WHAT NEEDS TO BE DONE:
Would you please write out each of the entries below exactly, omitting pictures?

►

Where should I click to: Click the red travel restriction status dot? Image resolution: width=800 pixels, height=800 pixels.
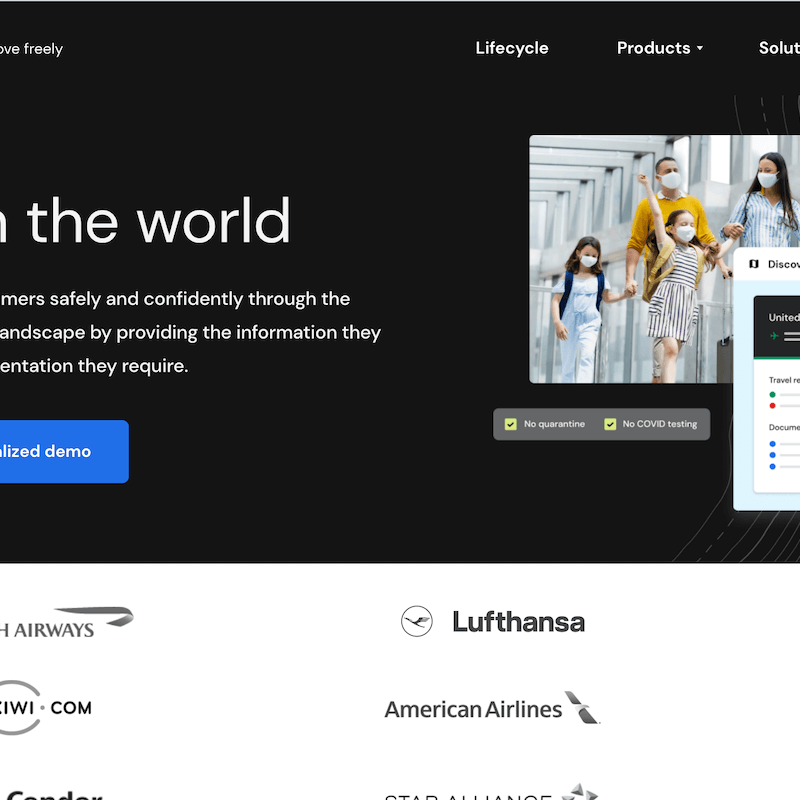coord(772,406)
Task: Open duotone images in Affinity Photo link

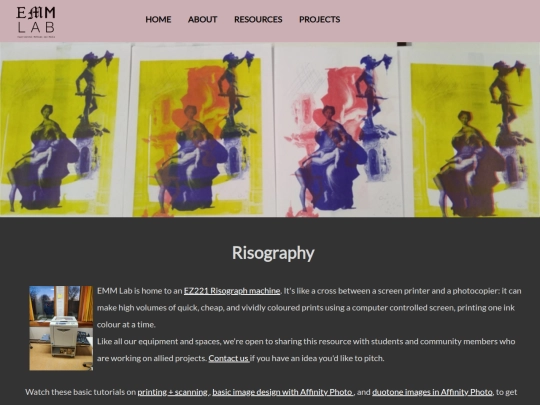Action: [432, 392]
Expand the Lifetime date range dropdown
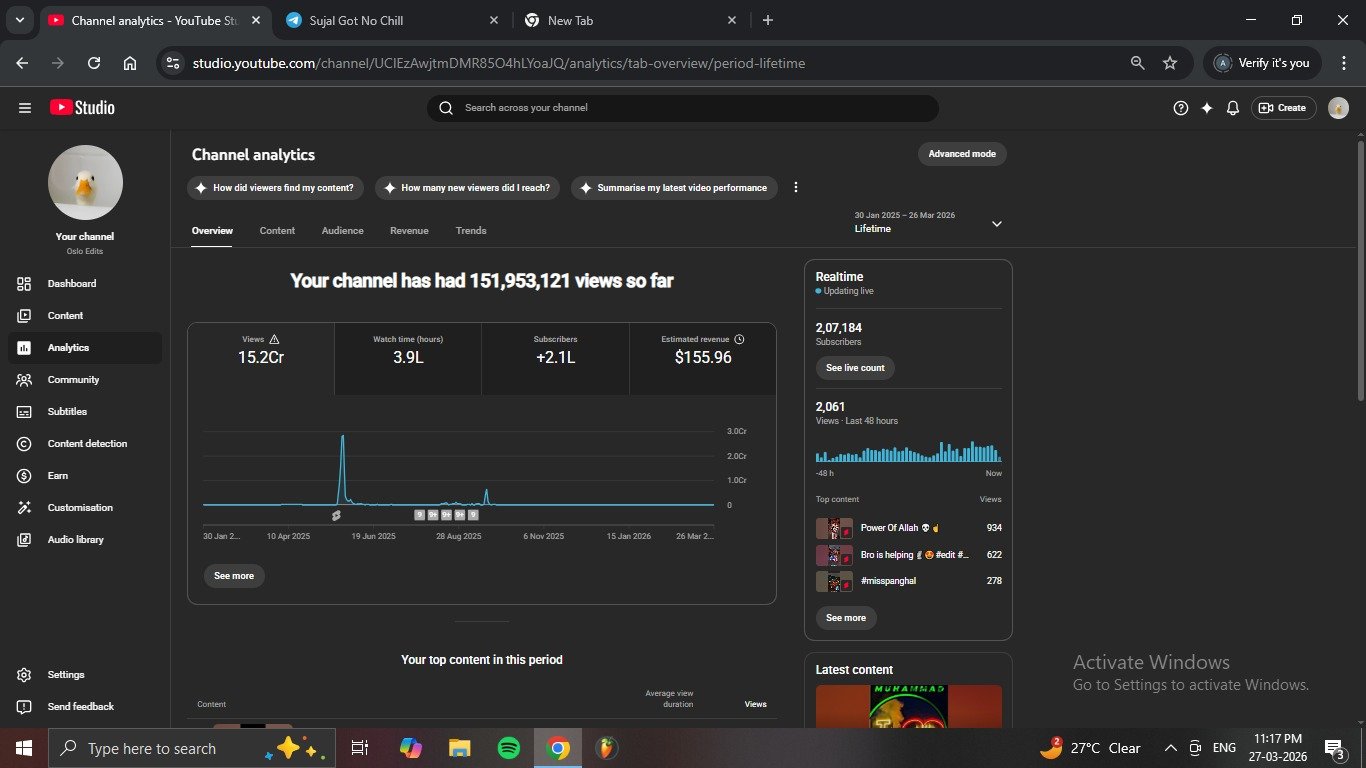 pyautogui.click(x=996, y=224)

◄

EXERCISE RESULT:
Where should I click to: Click the red travel restriction status dot? Image resolution: width=800 pixels, height=800 pixels.
coord(772,406)
Task: Open duotone images in Affinity Photo link

Action: [432, 392]
Expand the Lifetime date range dropdown
 pyautogui.click(x=996, y=224)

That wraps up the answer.